> 抽出テキスト:
◇ ◇ ◇ ◇ ◇

とろーり煮卵 黄身の半熟と殻をつるんとむくコツは?

今回のテーマは煮卵。いかにも単純そうだが、いざ作るとなると実は難しかったりする。
フリーライターという職業柄、書籍の編集者とよく会う。その際に「御社で今年(会った時期が年の頭のほうだった場合は、昨年)いちばん売れた本はなんですか?」と質問する。意外なテーマがウケていたり「あ~、それはみんな大好きなネタだよね!」と納得するものだったり、なかなか興味深い。
先日会った編集者にいつもの質問をしたところ、返ってきた答えは「煮卵の本です!」。
聞いたときの反応はもちろん「あ~、それはみんな大好きなネタだよね!」のほう。ラーメン屋さんで黄身がとろーりの半熟煮卵が乗っていたときの幸せな気分ったら! 居酒屋さんで頼んだ豚の角煮に思いがけず煮卵が添えられていたときのうれしさったら!

◇ ◇ ◇ ◇ ◇

> 提供データ:
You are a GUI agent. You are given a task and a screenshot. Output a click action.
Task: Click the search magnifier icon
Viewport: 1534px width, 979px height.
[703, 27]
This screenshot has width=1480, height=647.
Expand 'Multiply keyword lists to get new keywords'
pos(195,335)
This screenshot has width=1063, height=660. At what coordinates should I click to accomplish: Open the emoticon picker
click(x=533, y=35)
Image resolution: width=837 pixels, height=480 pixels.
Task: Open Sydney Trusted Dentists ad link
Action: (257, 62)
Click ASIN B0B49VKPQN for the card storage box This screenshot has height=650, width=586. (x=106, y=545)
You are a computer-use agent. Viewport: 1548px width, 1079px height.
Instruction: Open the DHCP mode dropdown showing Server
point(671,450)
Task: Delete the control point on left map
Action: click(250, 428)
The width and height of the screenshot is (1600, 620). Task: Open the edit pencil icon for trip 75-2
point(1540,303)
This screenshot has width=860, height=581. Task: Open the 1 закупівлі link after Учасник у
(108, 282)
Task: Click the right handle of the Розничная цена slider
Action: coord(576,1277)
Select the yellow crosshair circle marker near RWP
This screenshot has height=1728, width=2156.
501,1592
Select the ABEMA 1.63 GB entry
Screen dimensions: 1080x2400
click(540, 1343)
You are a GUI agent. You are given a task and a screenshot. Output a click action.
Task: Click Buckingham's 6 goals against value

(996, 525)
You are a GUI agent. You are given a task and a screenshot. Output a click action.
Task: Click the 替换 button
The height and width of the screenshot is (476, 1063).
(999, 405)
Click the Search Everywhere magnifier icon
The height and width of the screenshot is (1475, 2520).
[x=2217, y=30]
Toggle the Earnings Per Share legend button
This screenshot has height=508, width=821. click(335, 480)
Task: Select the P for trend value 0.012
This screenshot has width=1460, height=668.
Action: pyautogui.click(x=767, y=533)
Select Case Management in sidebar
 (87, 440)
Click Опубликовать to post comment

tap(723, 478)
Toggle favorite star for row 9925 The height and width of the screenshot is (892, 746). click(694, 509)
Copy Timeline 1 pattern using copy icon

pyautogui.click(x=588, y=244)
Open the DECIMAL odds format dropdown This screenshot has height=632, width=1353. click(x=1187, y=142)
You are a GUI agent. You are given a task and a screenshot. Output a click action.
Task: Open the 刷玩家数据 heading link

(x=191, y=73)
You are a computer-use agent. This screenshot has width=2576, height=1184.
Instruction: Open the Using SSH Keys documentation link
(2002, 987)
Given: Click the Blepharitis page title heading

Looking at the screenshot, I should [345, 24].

◇ ◇ ◇ ◇ ◇

上に示した煮卵に関する文章を、一字一句違えずに全文書き写してください。

とろーり煮卵 黄身の半熟と殻をつるんとむくコツは?

今回のテーマは煮卵。いかにも単純そうだが、いざ作るとなると実は難しかったりする。
フリーライターという職業柄、書籍の編集者とよく会う。その際に「御社で今年(会った時期が年の頭のほうだった場合は、昨年)いちばん売れた本はなんですか?」と質問する。意外なテーマがウケていたり「あ~、それはみんな大好きなネタだよね!」と納得するものだったり、なかなか興味深い。
先日会った編集者にいつもの質問をしたところ、返ってきた答えは「煮卵の本です!」。
聞いたときの反応はもちろん「あ~、それはみんな大好きなネタだよね!」のほう。ラーメン屋さんで黄身がとろーりの半熟煮卵が乗っていたときの幸せな気分ったら! 居酒屋さんで頼んだ豚の角煮に思いがけず煮卵が添えられていたときのうれしさったら!